Seit Mitte der 1980er Jahre wurden in Nürnberg die beiden Klärwerke zur Nährstoffelimination und Ablauffiltration umgerüstet. 1984 übernahm Klärwerk I die gesamte Abwasserbehandlung, bis Klärwerk II 1990 für 230.000 EW mit einer sauerstoffbegasten Belebung in der ersten Stufe und einer luftbegasten Belebung in der zweiten Stufe neu errichtet war. Seit 1990 arbeiten Klärwerk I und II im Verbundbetrieb. Sie betreiben seit 1992 Phosphorelimination und seit 1995 vorgeschaltete Denitrifikation in der zweiten Stufe. 2002 erhielt Klärwerk I, ausgebaut für 1,4 Mio. EW, auch eine Sauerstoff-Belebung in der ersten Stufe.
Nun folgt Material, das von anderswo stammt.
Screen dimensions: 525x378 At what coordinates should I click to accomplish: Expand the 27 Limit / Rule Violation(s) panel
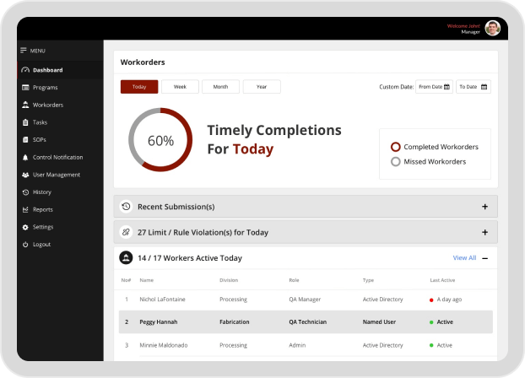click(x=484, y=232)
Mitte der 1990er Jahre wurden über 3.100 kommunale Kläranlagen in Bayern gezählt. Seither sinkt die Zahl, weil kleine Anlagen aufgelassen werden und das Abwasser stattdessen großen Kläranlagen zugeleitet wird. Mittlerweile (Stand 2022) beträgt die Gesamtzahl nur noch wenig über 2.300 Kläranlagen. Die Anlagen bis 10.000 EW, für die keine Mindestanforderungen an die Nährstoffelimination gelten, haben an dieser Gesamtzahl zwar einen Anteil von 84 %, ihr Anteil an der Gesamtausbaugröße macht aber nur 15 % aus. Insgesamt werden von allen kommunalen Kläranlagen 89,5 % des Phosphors und 79,4 % des Stickstoffs aus dem Abwasser entfernt. Die Vorgabe der EU-Kommunalabwasserrichtlinie von jeweils 75 % wird seit 2004 eingehalten.
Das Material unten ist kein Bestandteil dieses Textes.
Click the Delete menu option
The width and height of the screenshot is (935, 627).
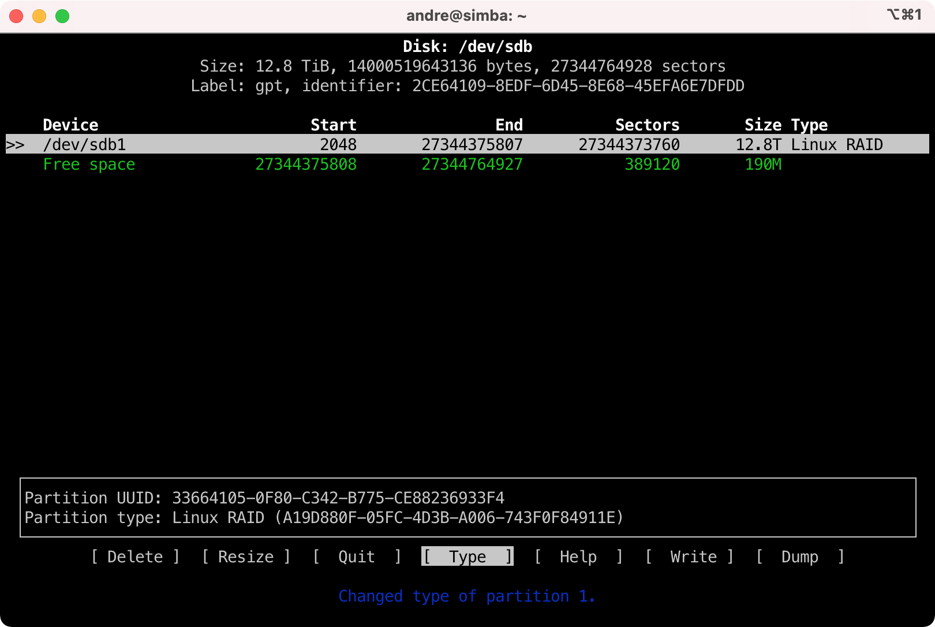pos(135,557)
2001 zeigte die Gewässergütekarte auf, dass die Zielvorstellung der Staatsregierung von 1972, die Güteklasse II zu erreichen, zu fast zwei Dritteln umgesetzt war. Während 1973 noch fast ein Viertel der Gewässer stark verschmutzt war (Gewässergüte schlechter als II-III), betrug deren Anteil 2001 nur noch 1,2 %.
Die EU-Wasserrahmenrichtlinie aus dem Jahr 2000 löste das vorherige Gewässergütekonzept ab und schreibt seither als Bewirtschaftungsziel für Oberflächengewässer den guten ökologischen und chemischen Zustand vor. Entsprechende Bewirtschaftungspläne und Maßnahmenprogramme werden seit 2010 im sechsjährigen Rhythmus aufgestellt. Im dritten Bewirtschaftungszyklus von 2022 bis 2027 sind für eine Reihe von Oberflächengewässern noch weitere Anstrengungen insbesondere zur Reduzierung der Phosphoreinträge erforderlich. Zusätzlich zu entsprechenden Maßnahmen im Bereich der Landwirtschaft müssen bei maßgeblichen Kläranlagen noch strengere Anforderungen erfüllt werden. Darüber hinaus werden weitere Handlungsmöglichkeiten z. B. für die Beseitigung des Niederschlagswassers geprüft.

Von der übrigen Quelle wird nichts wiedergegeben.